In cancer, differentiated melanoma cells increase H3K9 methylation in response to stiff matrices, whereas tumor-repopulating cells (TRCs) do not. By maintaining low levels of H3K9 methylation, TRCs continue to express the Sox2 gene, preserving their self-renewal capacity.52 These findings highlight the importance of mechanosensitive heterochromatin states in disease progression. Notably, HP1's force-sensitive behavior suggests that targeting mechanosensitive chromatin-associated proteins could be a promising strategy for treating diseases influenced by mechanical cues. Recent molecular dynamics simulations have shown that under tensile force, the HP1–HP1 dimer interface becomes more stable due to a force-induced salt bridge formation, reinforcing the concept of HP1 as a mechanosensitive element.38 Although techniques like forced chromatin looping using artificial zinc-finger proteins have shown therapeutic potential in conditions such as sickle cell anemia,193 the broader field of mechano-genome therapy remains largely unexplored.

Both experimental and computational studies of chromatin mechanics will advance our understanding of epigenetic responses to mechanical forces, guiding the identification of new therapeutic targets such as HP1. Ultimately, these efforts may culminate in novel mechano-genome therapies that harness the interplay between force and the genome to treat a wide range of diseases.
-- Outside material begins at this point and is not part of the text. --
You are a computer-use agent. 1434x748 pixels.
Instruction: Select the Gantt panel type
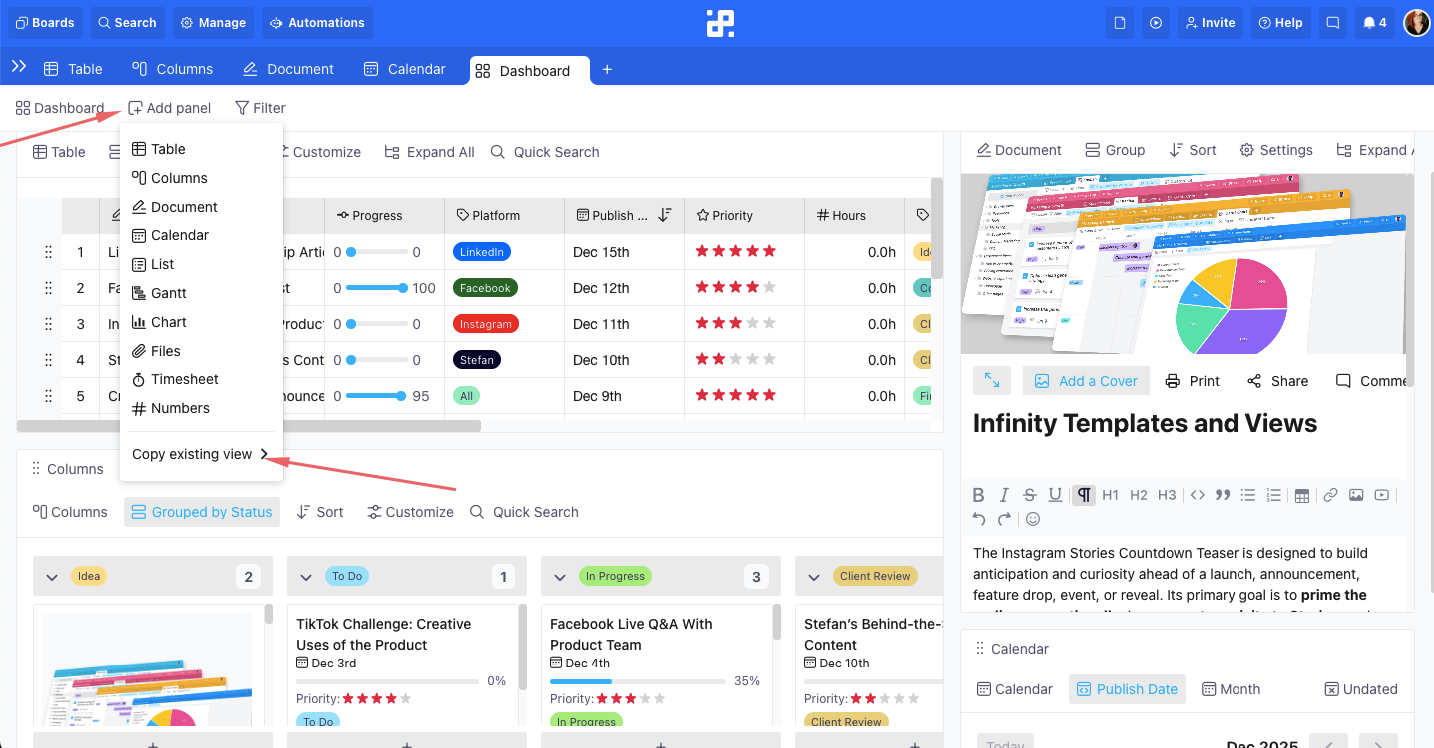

IV. TRANSCRIPTIONAL RESPONSE MODULES

Forces transmitted through cell–ECM and cell–cell adhesions, the cytoskeleton, the LINC complex, the NPC, and chromatin eventually influence gene expression. Such mechanotransducive pathways affect transcription factors that guide cell fate and function. This section reviews how transcriptional regulators—including YAP/TAZ, Rho, and ROCK—translate mechanical signals into gene expression changes, their connections to disease, and potential therapeutic applications.

A. YAP/TAZ

YAP (Yes-associated protein, also known as YAP1) and its paralog TAZ (transcriptional co-activator with PDZ-binding motif) are key transcriptional co-activators controlling genes involved in proliferation, migration, cancer metastasis, survival, and stemness.194–196 YAP/TAZ activity is governed by the mechanosensitive Hippo signaling pathway [Fig. 2(g)].197–200 The pathway is initiated by MST1/2 kinases (MST1 and MST2, also known as STK4 and STK3), which activate LATS1/2 kinases (LATS1 and LATS2).201 Activated LATS1/2 phosphorylates YAP/TAZ, promoting their retention in the cytoplasm via binding to 14-3-3 proteins and preventing their nuclear entry. Conversely, when MST1/2 and LATS1/2 are inactive, unphosphorylated YAP/TAZ translocate into the nucleus, where they bind TEAD (TEA/ATTS domain) transcription factors (TEAD1–4) to drive gene expression.201

The Hippo pathway's responsiveness to mechanical cues makes it a crucial node of mechanotransduction. Under stiff ECM conditions or low cell density, LATS1/2 phosphorylation is downregulated, enabling YAP/TAZ nuclear localization and transcriptional activation.201,202 When cell density is high, leading to many adherens junctions, LATS1/2 phosphorylation increases and YAP/TAZ remains cytoplasmic.203–206 Additionally, as discussed earlier, nuclear membrane tension can modulate NPC conformation, facilitating the nuclear import of YAP/TAZ.36 Thus, mechanical signals from the extracellular environment and cell shape changes translate directly into transcriptional regulation by YAP/TAZ.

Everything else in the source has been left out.